[dp 记录] CF856D Masha and Cactus

\(\texttt{link}\)

首先对于一条边 \((u,v,w)\)，记 \(l = lca(u,v)\)，若选择了这条边，则树上 \(u\rightarrow v\) 的路径上的边都不可以再出现在选的其他边的路径上。

记 \(dp(u)\) 为子树 \(u\) 内合法选边且所选的路径均在子树 \(u\) 内的最大权值，则：

• 不选 \(lca = u\) 的边，则 \(dp(u) = \sum\limits_{fa_v = u}dp(v)\) ;

• 若选择了一条 \(lca = u\) 的边，则：

  

  (图源 https://www.cnblogs.com/ET2006/p/Codeforces-856D.html，侵删)

  \(dp(u) = \sum dp(\text{蓝色点}) + w\)，直接暴力求是 \(O(n^2)\) 的，（也许巧妙地）考虑记 \(g(u) = -dp(u) + \sum\limits_{fa_v = u}dp(v)\)，则有

  \[dp(u) = \sum g(\text{除 u 外路径上的点}) + \sum\limits_{fa_v = u}dp(v) + w \]

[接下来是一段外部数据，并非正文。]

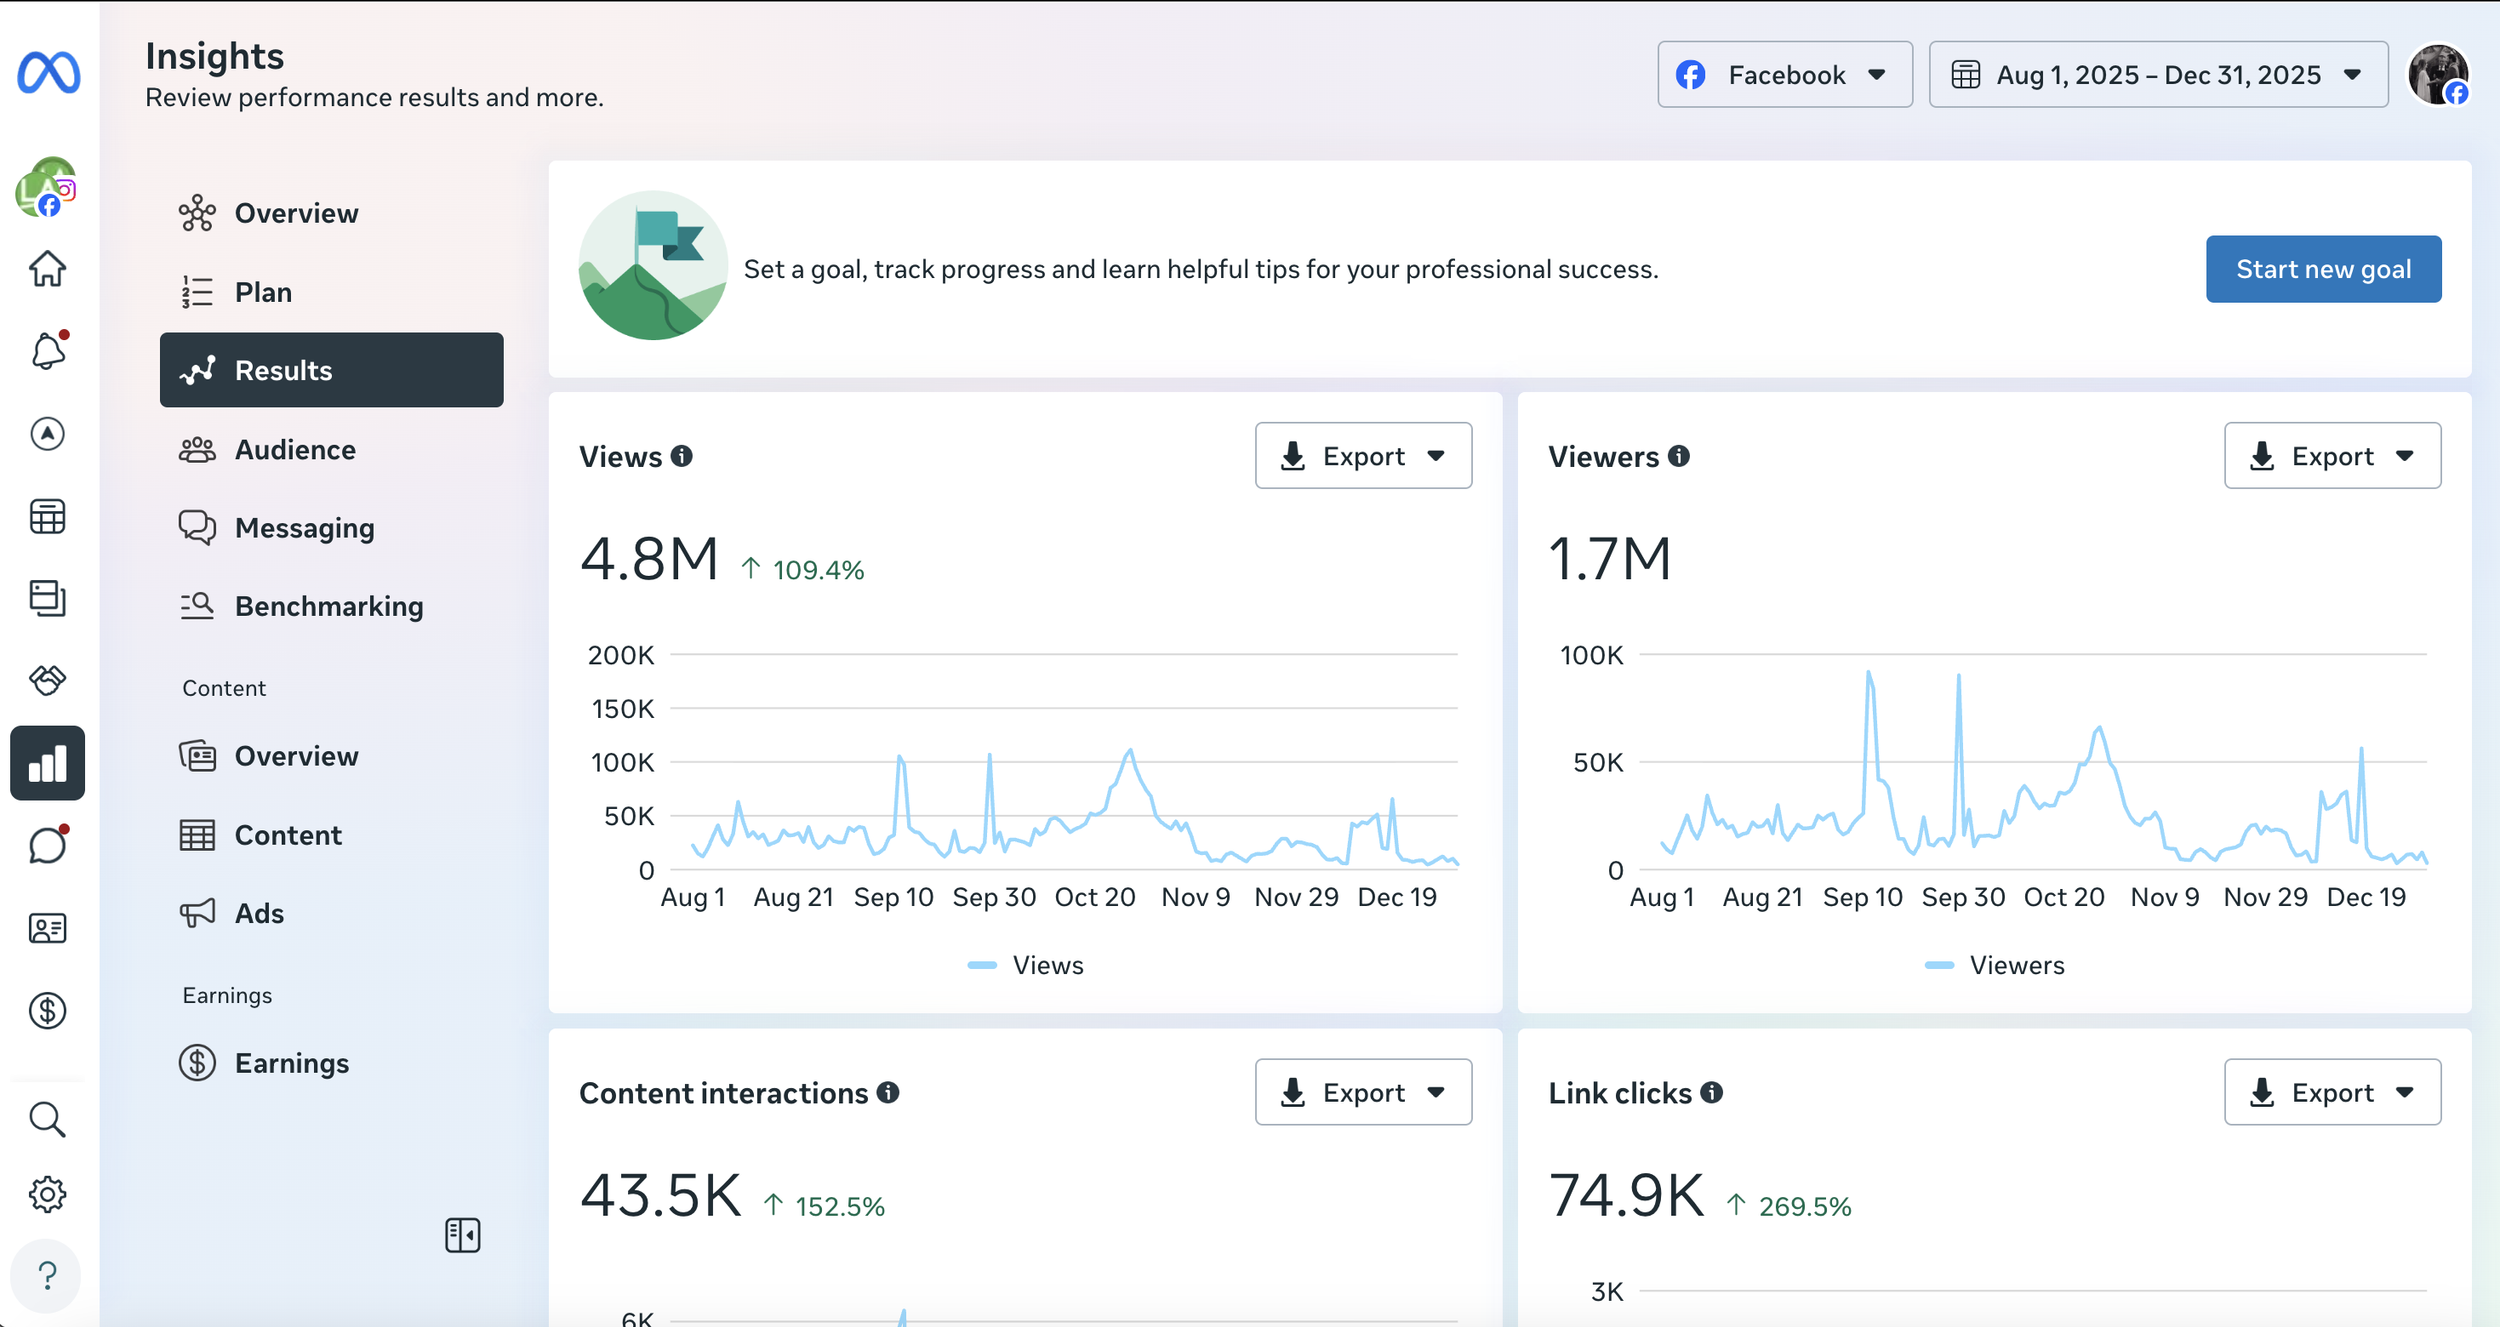Click Views info tooltip icon

(x=682, y=456)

于是搞个线段树维护一下 \(\sum g(\text{除 u 外路径上的点})\) 就做完了。

\(\texttt{Code:}\)

#include <bits/stdc++.h>
using namespace std;
const int maxn = 2e5 + 5;
int n, m; vector<int> G[maxn];
int depth[maxn], s[maxn], fa[maxn], son[maxn], top[maxn], tot, id[maxn];
void dfs1(int u) {
    s[u] = 1; depth[u] = depth[fa[u]] + 1;
    for (int v : G[u]) {
        fa[v] = u; dfs1(v); s[u] += s[v];
        if (s[v] > s[son[u]]) son[u] = v;
    }
}
void dfs2(int u, int Top) {
    top[u] = Top; id[u] = ++tot;
    if (!son[u]) return;
    dfs2(son[u], Top);
    for (int v : G[u]) if (v ^ son[u]) dfs2(v, v);
}
int lca(int a, int b) {
    while (top[a] ^ top[b]) {
        if (depth[top[a]] < depth[top[b]]) swap(a, b);
        a = fa[top[a]];
    }return depth[a] < depth[b] ? a : b;
}
struct Edge {int u, v, w;};
vector<Edge> e[maxn];
int dp[maxn], t[maxn << 2];
void modify(int now, int l, int r, int x, int y) {
    t[now] += y;
    if (l == r) return;
    int mid = (l + r) >> 1;
    if (x <= mid) modify(now << 1, l, mid, x, y);
        else modify(now << 1 | 1, mid + 1, r, x, y);
}
int query(int now, int l, int r, int x, int y) {
    if (x <= l && r <= y) return t[now];
    int mid = (l + r) >> 1, res = 0;
    if (x <= mid) res = query(now << 1, l, mid, x, y);
    if (y > mid) res += query(now << 1 | 1, mid + 1, r, x, y);
    return res;
}
int ask(int a, int b) {
    int res = 0;
    while (top[a] ^ top[b]) {
        if (depth[top[a]] < depth[top[b]]) swap(a, b);
        res += query(1, 1, n, id[top[a]], id[a]);
        a = fa[top[a]];
    }if (depth[a] > depth[b]) swap(a, b);
    return res + query(1, 1, n, id[a], id[b]);
}
void dfs(int u) {
    for (int v : G[u]) dfs(v), dp[u] += dp[v];
    int mx = 0;
    for (Edge cur : e[u]) {
        mx = max(mx, ask(cur.u, cur.v) + cur.w);
    }dp[u] += mx; modify(1, 1, n, id[u], -mx);
}
int main() {
    scanf("%d%d", &n, &m);
    for (int i = 2; i <= n; i++) {
        int u; scanf("%d", &u);
        G[u].push_back(i);
    }dfs1(1); dfs2(1, 1);
    for (int i = 1; i <= m; i++) {
        int u, v, w; scanf("%d%d%d", &u, &v, &w);
        e[lca(u, v)].push_back((Edge){u, v, w});
    }dfs(1); printf("%d", dp[1]);
    return 0;
}